Check with local colleges, Black churches, and racial advocacy groups and ask how you might participate in either a virtual or actual public witness.

09/21/2023: Amplify the voices of BIPOC leaders around the world.

Invite them to preach or lead your Bible study.

09/22/2023: Pray on God’s call to you to be more active in antiracist Christianity.

Journal and write down what God calls you to do this week, this month, and this year.

09/23/2023: For International Week of Deaf People, join a special worship service today.

You can register to attend a special virtual service hosted by the United Methodist Congress of the Deaf here.

09/24/2023: Research the original occupants of the land you are on in honor of U.S. Public Lands Day.

Use this interactive map. Learn more about how to honor Native/Indigenous people in the Americans here.

09/25/2023: Examine and confront your own implicit biases.

Consider taking GCORR’s implicit bias online course.

09/26/2023: Interrupt a racist joke, statement, or story.

Watch this video.

09/27/2023: It is U.S. Voter Registration Day. Research voting rights in your municipality.

Additionally, read this article on the history of black voter suppression.

09/28/2023: Engage with and invest in young leaders dedicated to antiracism work.

In our current climate, youth and young adults are leading movements of antiracism activism. Join with them, donate, offer to make calls and give out flyers, and re-post support on social media. Watch this United Methodist Town Hall on racial justice with emerging young leaders.

09/29/2023: Celebrate the contributions of BIPOC leaders in the LGBTQIA+ rights movement.

Read this article to learn more.

09/30/2023: Today is the National Day of Remembrance for U.S. Indian Boarding Schools. Learn about the history of Indian Boarding Schools in the U.S.

Learn more by visiting this website.

Glossary of Terms

Antiracism/Antiracist – The belief that racism is present in all levels of society and that active work is required in the form of practices and policies to combat that racism and move toward establishing a more just and equitable society for all people. 

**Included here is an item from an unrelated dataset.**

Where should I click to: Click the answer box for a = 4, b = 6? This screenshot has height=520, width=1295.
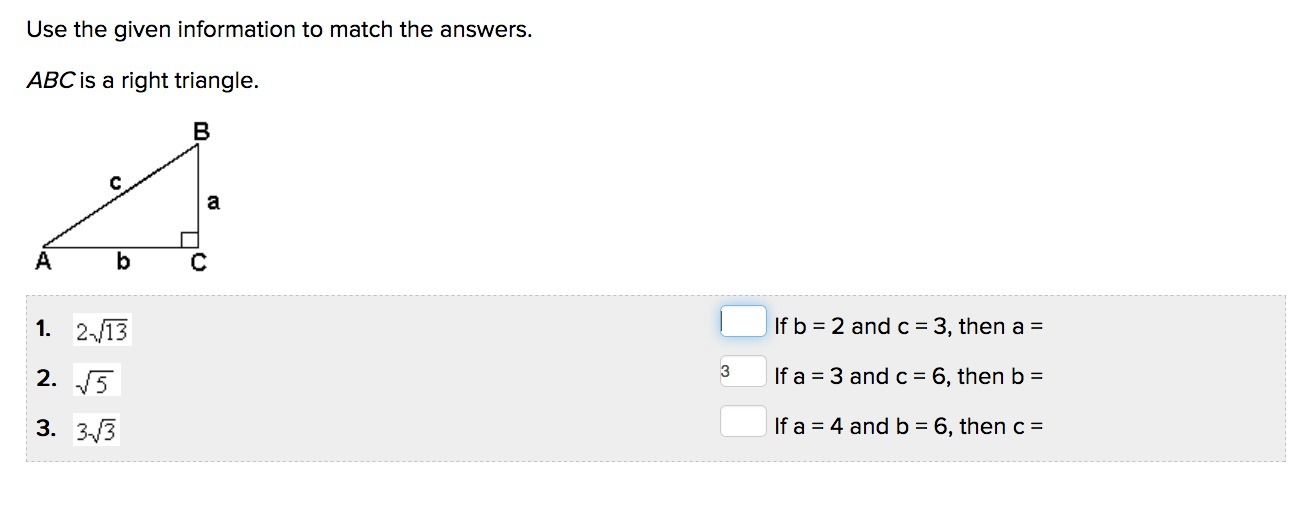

BIPOC – Acronym which stands for Black, Indigenous, and People of Color.

HBCU – Acronym which stands for Historically Black Colleges & Universities.

Implicit Bias – A bias that a person may not be aware they have. It is “what we don’t think we think.” A bias that is so ingrained in ourselves that we don’t realize we have it. Everyone has implicit bias by virtue of being raised in a society/culture.

Intercultural – A group or setting that contains more than one culture. These cultures may or may not be based on race/ethnicity. Different cultures can also be rooted in location/area of origin, age, sexual preference, gender identity, and more.

LGBTQIA+ – Acronym which stands for Lesbian, Gay, Bisexual, Transgender, Queer/Questioning, Intersex, Asexual, and more (+). For a full explanation of those terms, see our resource here.

Racial Justice – Impartial fairness, equity, morally good or correct standing as it relates to how different races are treated both as individuals and as a group in broader society.